Example: Rather than looping a forest ambience, you could play bird calls, rustling leaves, and distant water sounds at varying intervals and spatial positions.
This approach reduces memory usage by avoiding large looped files while adding variety and realism to the environment. Layering or randomizing these smaller sound elements can make the audio also feel more alive and reactive, enhancing player immersion.
If you are interested in this topic, you can read more about it on another blog I wrote: How to Eliminate Repetitive Ambience (Coming Soon...)
Tips and Tricks
🖥️ Profiling / Monitoring
Use middleware profiling tools to track CPU, memory, and polyphony during gameplay is very powerful. This will give you good insight on which events are taking up a lot of perfomance. FMOD and Wwise both have very powerful profiling tools.

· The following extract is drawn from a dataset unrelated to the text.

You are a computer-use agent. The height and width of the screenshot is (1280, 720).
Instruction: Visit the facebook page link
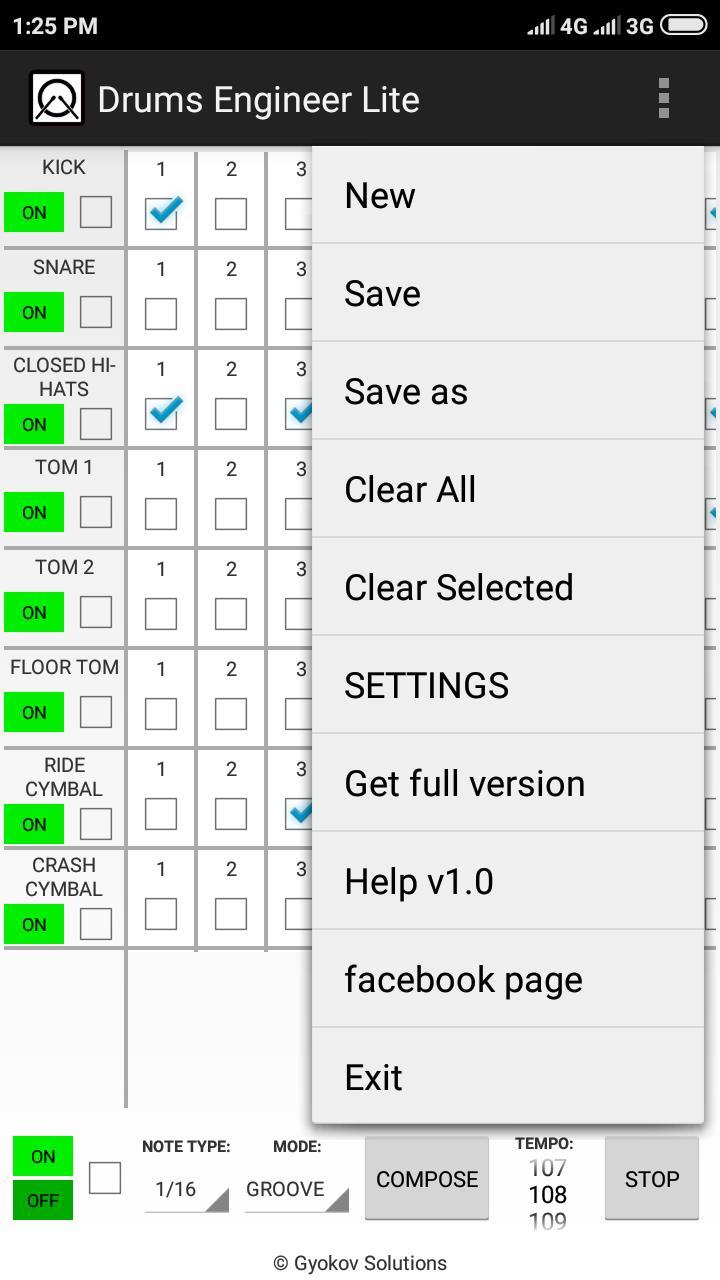coord(464,979)
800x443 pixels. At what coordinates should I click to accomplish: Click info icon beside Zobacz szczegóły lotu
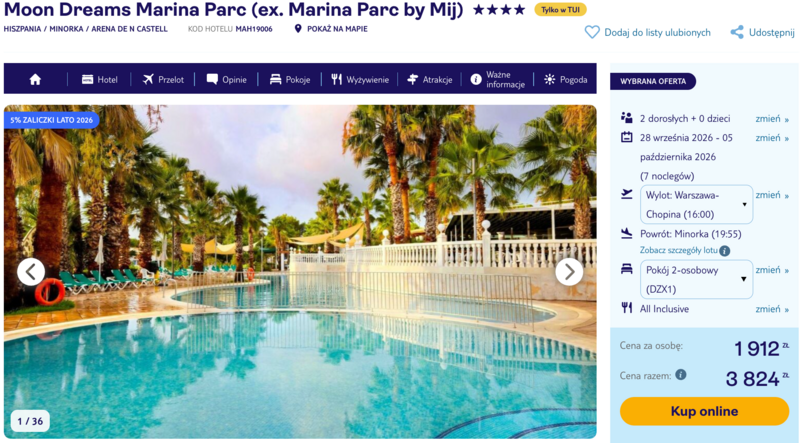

🧮 Calculating your file size
Fun fact: You can actually calculate your uncompressed PCM files by doing this calculation:
- Audio file size = Bit Depth × Sample Rate × Duration of Audio × Number of Channels.
- 69.120.000 bits = 24 Bits/Sample × 48.000Hz × 30 Seconds × 2 Channels.
Convert to from bits to MB:
- audio file size = 69.120.000 bits × (1 byte / 8 bits) × (1 Megabyte / 1,000,000 bytes)
- audio file size = 8.64 MB (Megabytes)
So your your 30 second Stereo Ambience WAV file would be 8.64 MB!
Conclusion
Audio optimization is about finding the right balance between quality and efficiency. By understanding formats like PCM and Vorbis, leveraging middleware tools, and adopting smart strategies, you can deliver immersive audio experiences without compromising performance.